Question

How to iterate over rows of pyranges object

1

Entering edit mode

3.1 years ago

Alex Reynolds 35k

I'd like to apply a pyranges function on each row of a pyranges object. I then return a row that contains that region, and another region (a so-called "hit") which meets the criteria, whatever that is.

For example, I start with a pyranges object called A, read in from a BED file called A.bed:

A = pyranges.read_bed("A.bed")

I merge it to another object called M.

M = A.merge()

I'd like to run/apply a function on each row of M, which intersects back with A.

For instance, I want to get the maximum-scoring interval in A, among those intervals in A which fall in a merged row in M. (Intervals in A are disjoint.)

Here is one approach I tried, which is very slow:

#!/usr/bin/env python

import sys
import pyranges as pr
import pandas as pd
import numpy as np

in_fn = sys.argv[1]

bed_data = pr.read_bed(in_fn)
bed_merged = bed_data.merge()

def max_scoring_element_over_merged_elements(df):
    new_df = pd.DataFrame()
    for i in range(len(df)):
        pd_row = pd.DataFrame(df.iloc[i]).T.reset_index(drop=True)
        pr_row = pr.from_dict(pd_row)
        candidates = bed_data.intersect(pr_row)
        max_score = np.max(candidates.Score)
        hit = candidates[(candidates.Score == max_score)].head(1) # grab one row, in case of ties
        hit.df.columns = ["Hit{}".format(x) for x in hit.df.columns]
        pd_row = pd.concat([pd_row, hit.df], axis=1)
        new_df = new_df.append(pd_row)
    return new_df

res = bed_merged.apply(max_scoring_element_over_merged_elements)
print(res)

This works on small files, but on anything like a typical input, this takes a very long time to run.

Using bedmap/bedops, for instance, this literally takes a fraction of a second to run on the command line:

$ bedmap --echo --max-element <(bedops --merge A.bed) A.bed > answer.bed

But the Python script above is using 100% CPU and takes at least longer than ten minutes (at which point I canceled it).

Is there a Pythonic/pyrange-ic/idiomatic way to efficiently do per-row operations with pyranges?

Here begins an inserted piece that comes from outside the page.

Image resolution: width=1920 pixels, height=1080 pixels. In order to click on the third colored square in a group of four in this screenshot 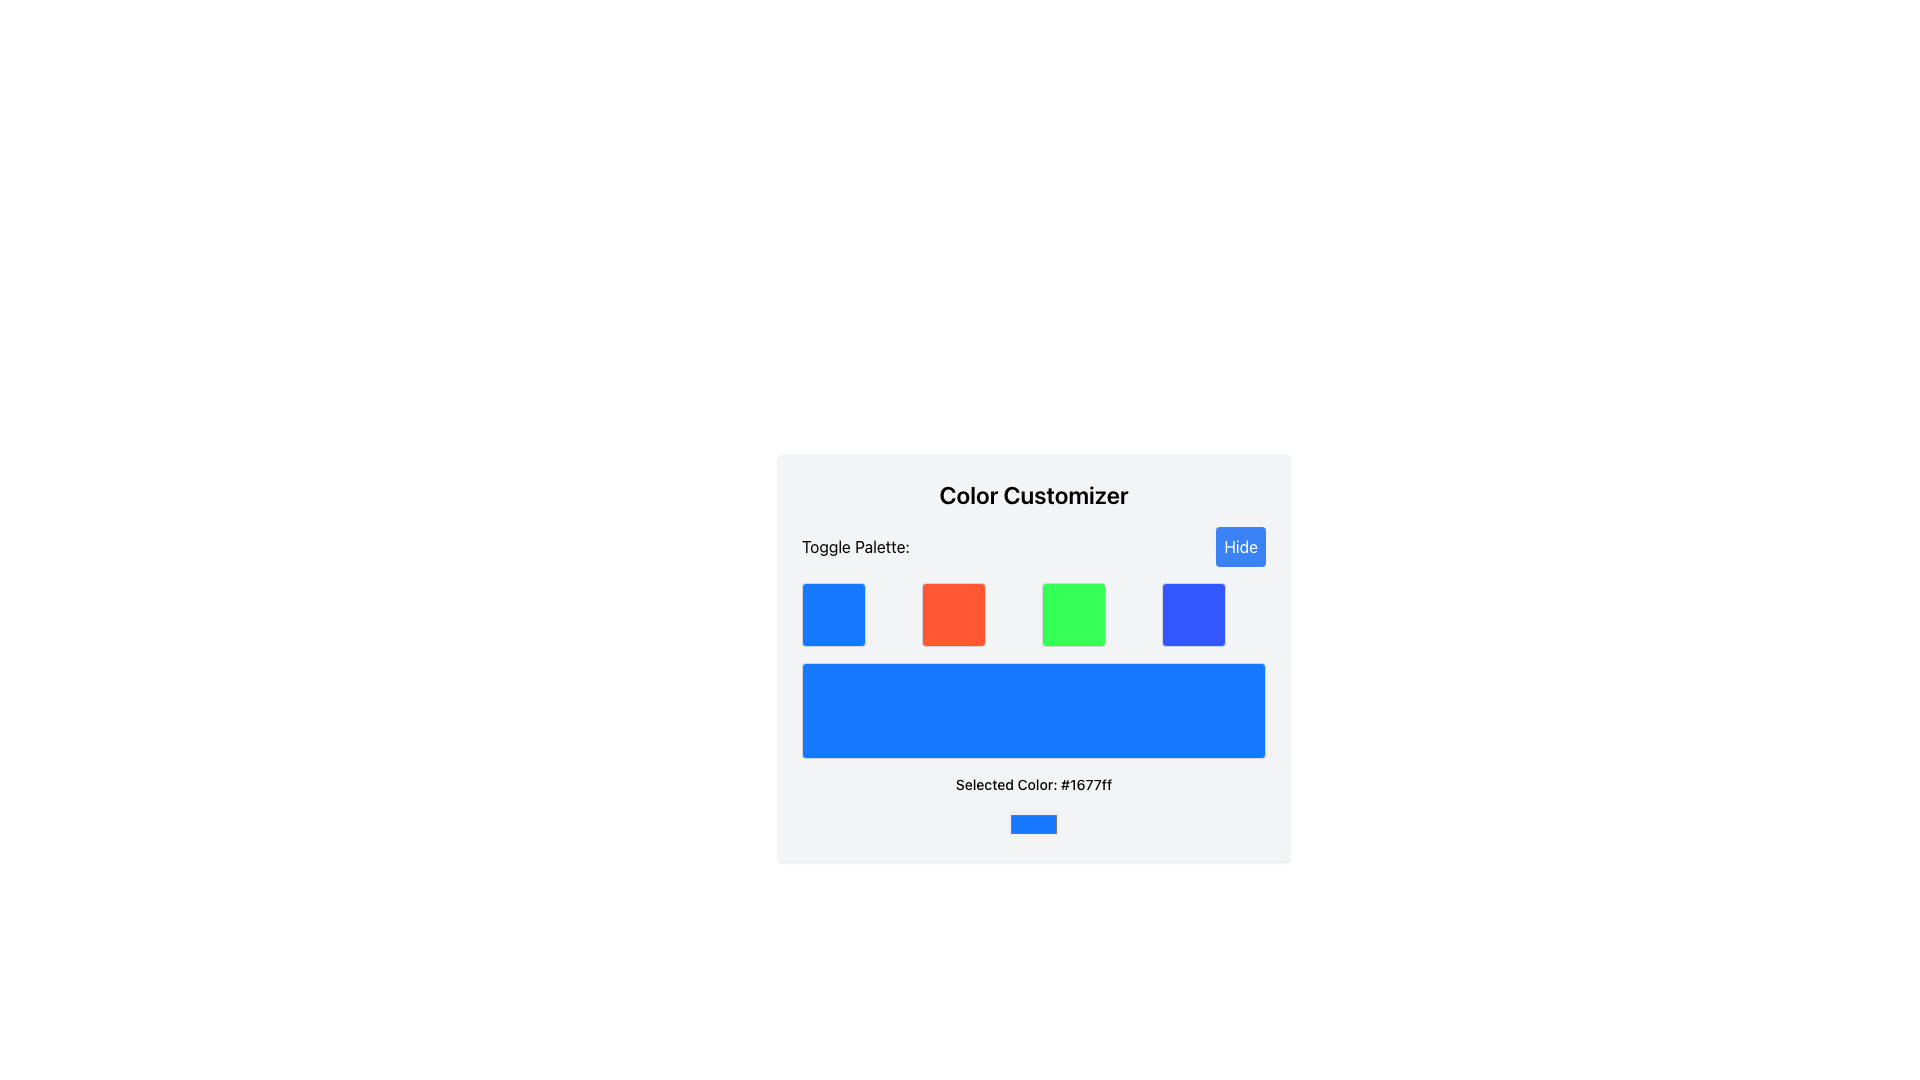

Thanks!

pyranges • 2.6k views

ADD COMMENT • link updated 2.1 years ago by markfilan ▴ 10 • written 3.1 years ago by Alex Reynolds 35k

score 2 · Answer 1 · 2021-03-28

2

Entering edit mode

3.1 years ago

Alex Reynolds 35k

I think I found a better way to do this operation:

#!/usr/bin/env python

import sys
import pyranges as pr

in_fn = sys.argv[1]
out_fn = sys.argv[2]

bed_data = pr.read_bed(in_fn)
bed_merged = bed_data.merge()
join_merged_to_all = bed_merged.join(bed_data)

def max_scoring_element(df):
    return df \
        .sort_values('Score', ascending=False) \
        .drop_duplicates(['Chromosome', 'Start', 'End', 'Strand'], keep='first') \
        .sort_index() \
        .reset_index(drop=True)

# res is a pyranges object
res = join_merged_to_all.apply(max_scoring_element)

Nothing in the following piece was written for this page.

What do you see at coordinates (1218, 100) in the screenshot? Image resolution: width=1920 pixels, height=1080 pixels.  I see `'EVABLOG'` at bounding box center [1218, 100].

# res.df is a pandas dataframe
res.df.to_csv(out_fn, sep='\t', index=False)

This is still a bit slower than bedmap/bedops, and much more verbose/less maintainable, but being able to run ops within Python without using subprocess might be an acceptable tradeoff.

ADD COMMENT • link 3.1 years ago by Alex Reynolds 35k

0

Entering edit mode

Interesting problem, and thanks for sharing a solution. What part of the above max_scoring_element_over_merged_elements() function do you think took the longest time for computation? Is it the candidates = bed_data.intersect(pr_row) part?

ADD REPLY • link 3.1 years ago by sim.j.baum ▴ 140

1

Entering edit mode

That intersect call probably makes it an n^2 operation at that point, as opposed to two nlogn sorts. Converting each dataframe row back to a small pyranges object is likely adding a fair bit of runtime, too, as well as using append to build a new dataframe row by row.

The solution I provide has its own issues. Sorting twice is not great, and for statistical testing, it would be useful to pick from tied-score elements at random with uniform probability, say, as opposed to picking the first element (whatever that happens to be). Dropping duplicates probably uses a ton of memory to keep a second copy of merged intervals, along with the max-scoring element association. I'm not too familiar with pandas and tricks to get the best performance, so any thoughts on how to improve this would be welcome.

ADD REPLY • link 3.1 years ago by Alex Reynolds 35k

score 0 · Answer 2 · 2022-03-23

First consider if you really need to iterate over rows in a DataFrame. Iterating through pandas dataFrame objects is generally slow. Iteration beats the whole purpose of using DataFrame. It is an anti-pattern and is something you should only do when you have exhausted every other option. It is better look for a List Comprehensions , vectorized solution or DataFrame.apply() method for iterate through DataFrame.

Pandas DataFrame loop using list comprehension

result = [(x, y,z) for x, y,z in zip(df['Name'], df['Promoted'],df['Grade'])]

Pandas DataFrame loop using DataFrame.apply()

result = df.apply(lambda row: row["Name"] + " , " + str(row["TotalMarks"]) + " , " + row["Grade"], axis = 1)